Un mimétisme rassurant

Si ce contrôle du corps reste étroitement lié à l’anorexie, il s’en détache néanmoins dans sa forme d’expression. Le Thigh Gap serai la conséquence médiatique plutôt que la cause médicale du problème. Aujourd’hui, la diffusion de l’information et sa consommation se sont radicalement développé à travers internet, permettant la propagation rapide de buzz ponctuels, tels que le Thigh Gap. Mais les courants de mode ont toujours existé. Les comportements mimétiques seraient inévitables en vue de la constante observation et comparaison des hommes entre eux. Chacun se construit d’après des modèles de valeurs physiques et mentales. Le médecin pointe ainsi la « pathomimie » soit l’imitation d’une population malade, comme ligament entre le Thigh Gap et l’anorexie. Cette pathologie aurai notamment été observée chez des femmes au 19ème siècle, souhaitant ressembler aux bourgeoises atteintes de tuberculose, pour leurs symptômes de beauté. Selon lui, les gens ont toujours suivi les comportements des personnages forts de leur temps. Il évoque précisément que la mode aurai changé à partir de Sissi l’Impératrice, première anorexique reconnue, amenant avec elle la tendance de la minceur. Les critères de ce canon de beauté se sont transmis jusqu’aux personnages iconiques d’aujourd’hui, toujours à la tête des tendances. Ainsi, les stars anorexiques actuelles telles que Cara Delevingne, Lady Gaga ou encore Nicole Richie influencent nombre de jeunes filles en quête de minceur, et de Thigh Gap ! Les adolescentes trouvent en ces personnalités un exemple à suivre au sein d’une période qui leur est difficile et où elles se retrouvent perdues face aux changements de leurs corps. Se rattacher à des modèles les rassures et les aides à se fondre dans la masse sans être confrontées à la réalité de leur évolution. A contrario, notons que l’anorexie n’est jamais une imitation de quelqu’un, insiste le psychiatre. Ce mal-être intérieur est personnel.

L’encouragement social

 Et s’il peut être intime, leur trouble éprouve néanmoins le besoin de s’exprimer. Ce sentiment d’appartenance à une communauté, de nos jours, les anorexiques le retrouvent facilement à travers les réseaux sociaux. Elles peuvent enfin communiquer sans contraintes sur leurs fonctionnements et partager leurs habitudes entres-elles. Fazia Khanifi nous rappelle que les anorexiques, souvent en manque d’amour, recherchent cette entraide pour se rassurer.

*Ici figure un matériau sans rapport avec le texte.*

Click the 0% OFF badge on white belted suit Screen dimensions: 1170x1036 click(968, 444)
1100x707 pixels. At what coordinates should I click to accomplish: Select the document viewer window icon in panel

Le rôle de ces groupes est souvent remis en question lorsque l’on aborde le problème du Thigh Gap. A travers tous ces modes d’emplois de l’anorexie parfaite, les adolescentes adulant ces personnages « malades » ne peuvent que mieux leur ressembler. Prenant exemple jusqu’à s’identifier totalement aux anorexiques, ces jeunes filles vont alors développer les mêmes obsessions et se fondre dans la masse de leurs réseaux sociaux. Encouragées par les « likes », « partages » et « commentaires », elles ne cessent de mettre en comparaison leur évolution par des images témoignant de leur course à la minceur.

Si aujourd’hui le Thigh gap fait autant le buzz alors que tout existait déjà avant, c’est bel et bien du fait que ces réseaux de partages se sont grandement développés ces dernières années. Ils agissent comme des metteurs en scène de cette glorification de l’anorexie, amplifiant le phénomène de mode sans se rendre compte de la puissance de leur impact sur les jeunes filles.

Dans une société où la maigreur est devenue un critère social, les adolescentes sont souvent influencées et conditionnées par des codes de minceurs suggérés par les modèles auxquelles elles se rattachent. L’évolution des nouvelles technologies et notamment des réseaux sociaux n’est qu’un facteur de plus, facilitant les échanges et le déploiement de dérives telles que le Thigh gap. Ce qui à la base ne correspond qu’à un phénomène de mode insignifiant peut ainsi déboucher sur des conséquences bien plus graves. Il est d’ailleurs nécessaire d’apporter une grande vigilance à l’installation des rituels dans de telles situations, met en garde Alain Meunier. Mais comme toutes les modes, elle passera, assure le médecin ; et deviendra tristement une autre.